Девочка ткнула пальчиком в большой серый камень. Ален чуть растерянно поглядел на кусок скалы и потёр плечо.

- Пройдёт, - улыбнулся он. - Я же волшебник. У меня всегда всё заживает.

- А можно я на фей поближе посмотрю? - приплясывая от нетерпения, спросила девочка.

- Конечно, можно, малыш! Я для тебя их и сделал, - сказал Ален, и девочка, на миг крепко обняв брата, бегом припустила к пруду.

С того дня Яночка перестала его бояться.

Достаточно оправившись после болезни и набравшись сил, Ален целую неделю "приводил дом в должный порядок", как он сам выразился. По словам матери и отчима, он практически полностью избавил их от домашних обязанностей.

Напрочь отметая такие вещи, как заговоренное ведро с тряпкой и самометущий веник, маг долго и обстоятельно накладывал на стены дома заклятие, которое вообще не допускало в дом пыль и грязь. Кухонную утварь матери так вообще раскритиковал самым скверным образом. Посчитав, что подчинённые желанию Карины кастрюли, ножи и прочее работали из рук вон плохо, усовершенствовал их в "достаточно сносной степени".

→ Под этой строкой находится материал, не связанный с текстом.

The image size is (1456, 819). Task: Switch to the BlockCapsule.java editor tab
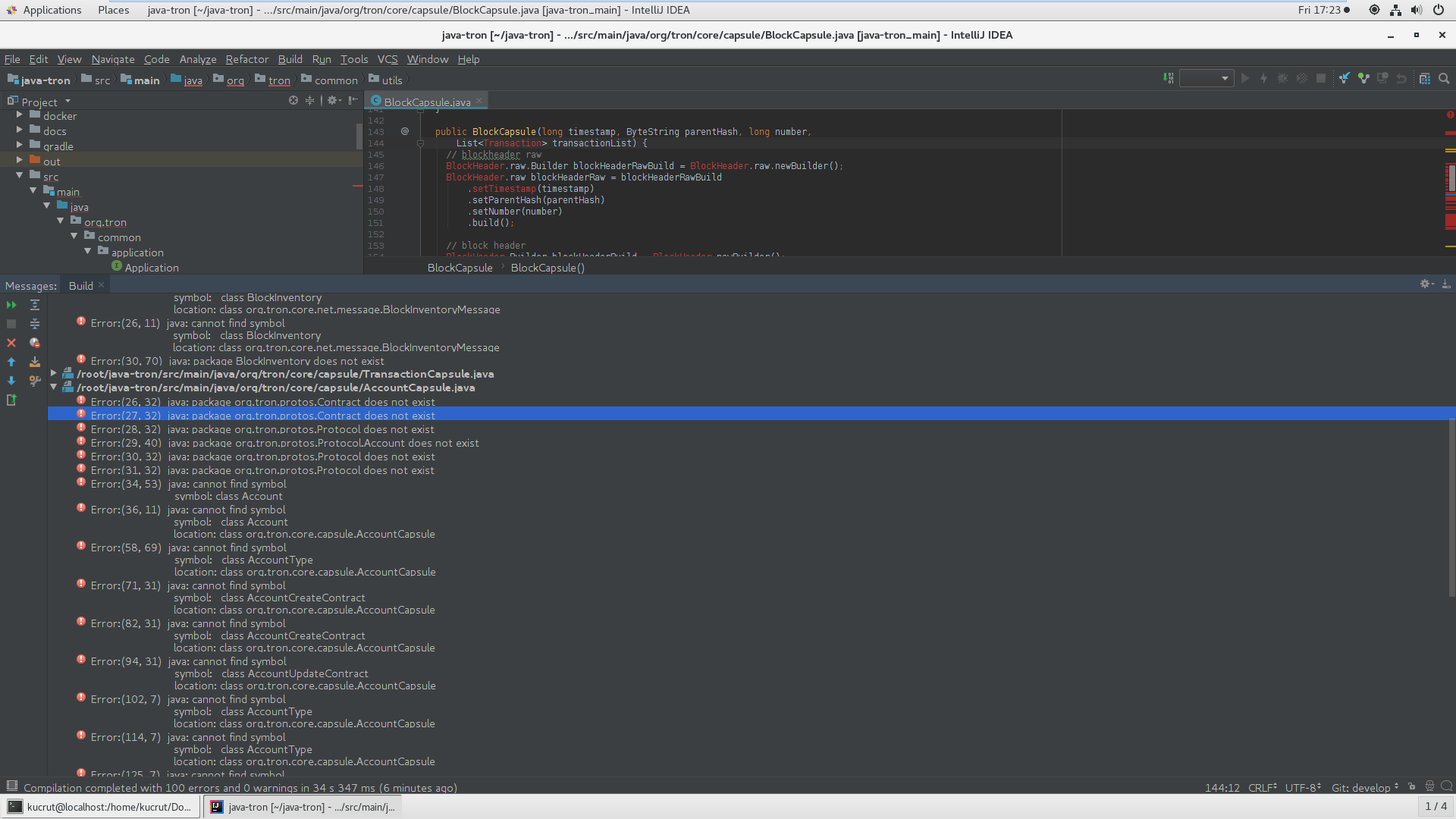426,101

Закончив с домом, Ален принялся за огород и поле. Современная агрономия позволяла без особых усилий избавляться от сорняков и растить великолепные урожаи, но Алена это не устроило, и он сильно сократил сроки роста, так что можно было снимать урожай по два-три раза за сезон.

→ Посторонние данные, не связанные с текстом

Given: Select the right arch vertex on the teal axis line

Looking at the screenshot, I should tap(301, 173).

С животными волшебник работал ещё основательнее, улучшая генокод породы лошадей, разводимых Яковом, делая элитных тонконогих скакунов ещё и "двужильными". Он бы им и вместо шкуры чешую вырастил и копыта из стали отлил, но тут уж Яков упёрся. Химероидные кони, по его мнению, были, по меньшей мере, неэстетичными. У Алена на то было своё мнение, но он решил не спорить. С печалью вспоминался ему рыжий эфирный пегас, полуматериальная крылатая лошадь, погибшая в последнем бою. Эфирные пегасы были огромной редкостью, а уж какие это были кони! Ну и что с того, что химеры?!

Если уж так смотреть, то и сам Ален был химерой, и половина империи - тоже. Оборотни, въерчи, или, по научному, врождённые полиморфы, чем не химеры? Те же мутанты.